-------- EXERCISE DATA --------

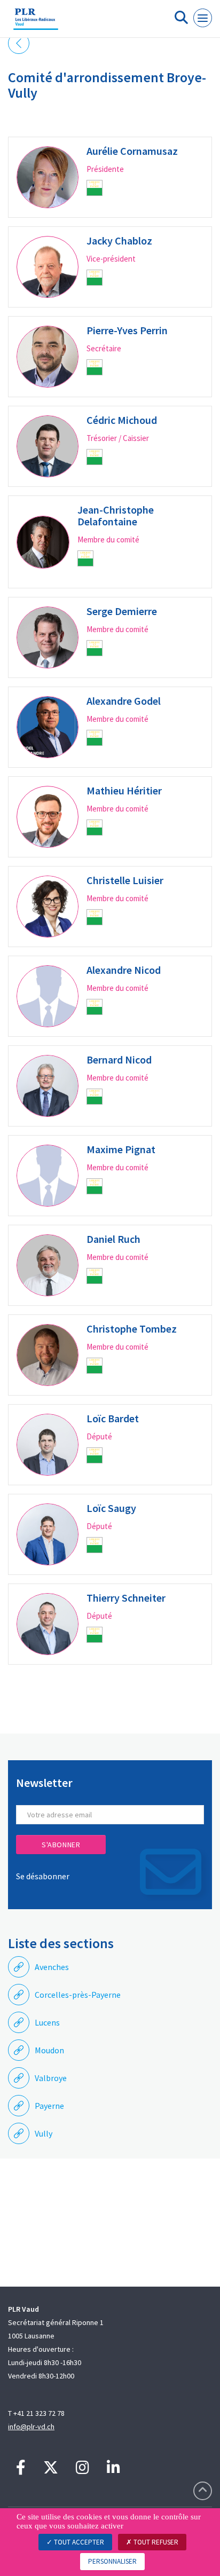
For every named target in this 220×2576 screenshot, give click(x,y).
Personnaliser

--------
-------- EXERCISE DATA --------

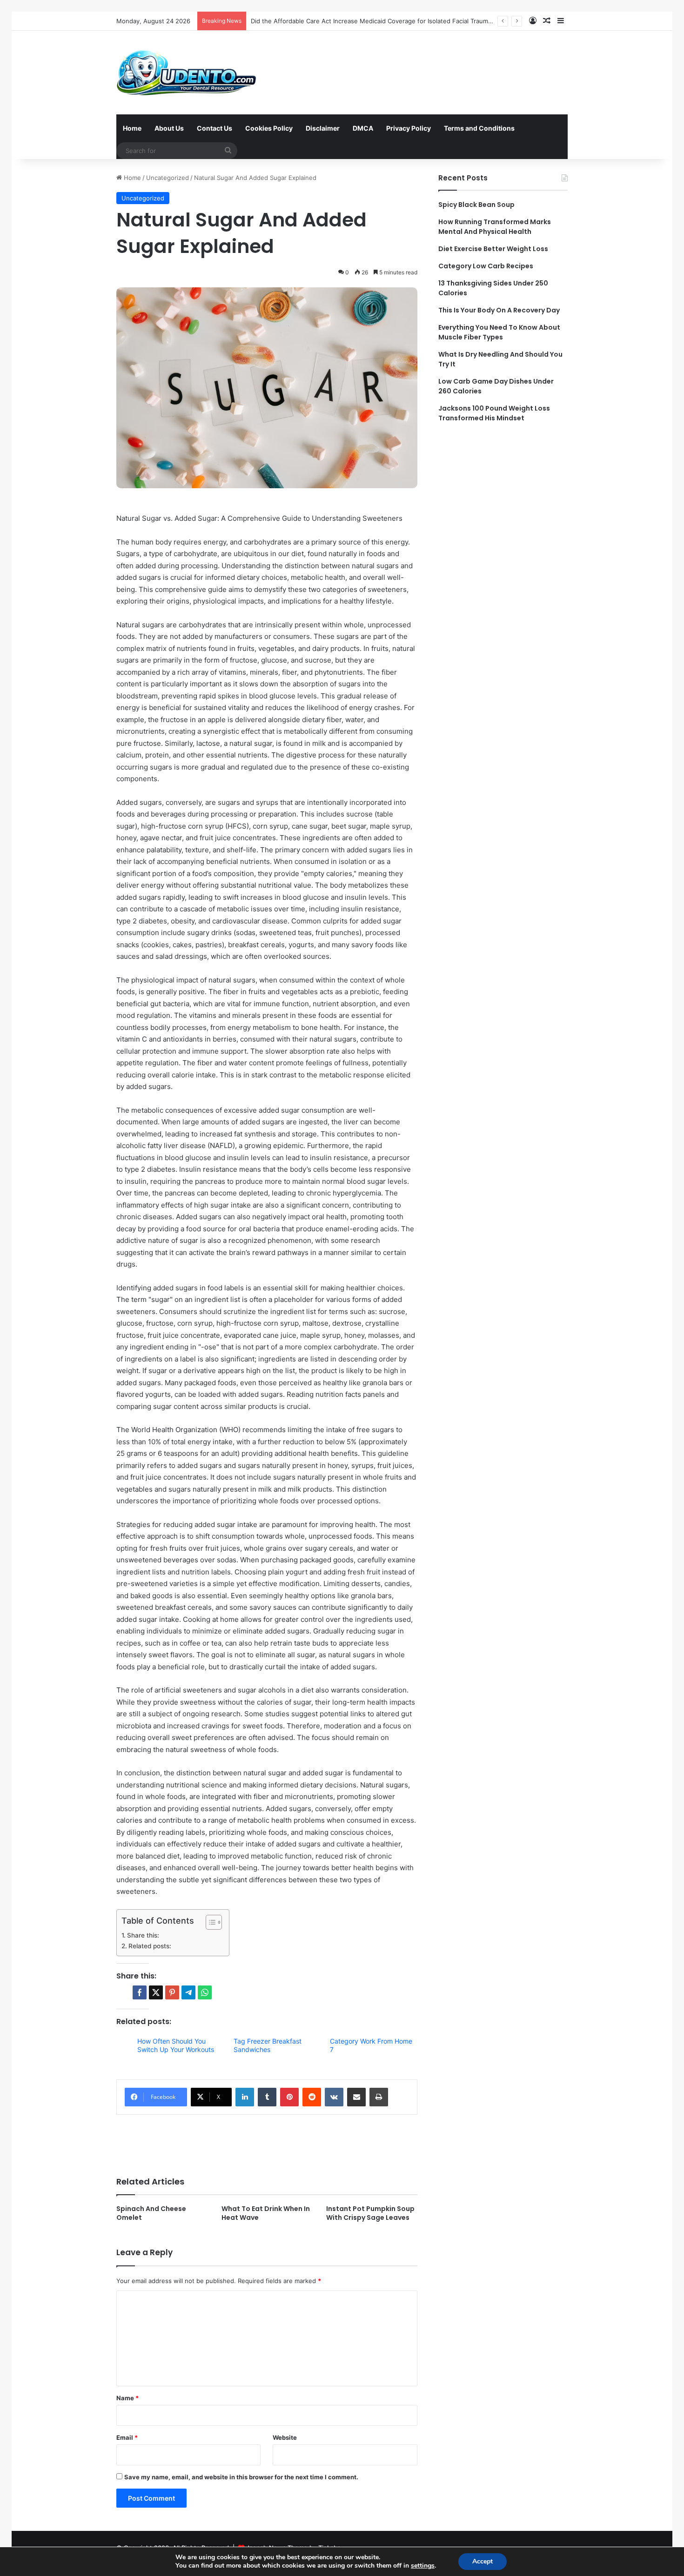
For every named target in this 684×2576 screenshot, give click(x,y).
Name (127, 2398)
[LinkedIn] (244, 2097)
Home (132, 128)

--------

= EXERCISE DIRECTIONS =
From the records above, copy every line that holds the word "target".

= YOUR SOLUTION =
For every named target in this 220×2576 screenshot, give click(x,y).
For every named target in this 684×2576 screenshot, give click(x,y).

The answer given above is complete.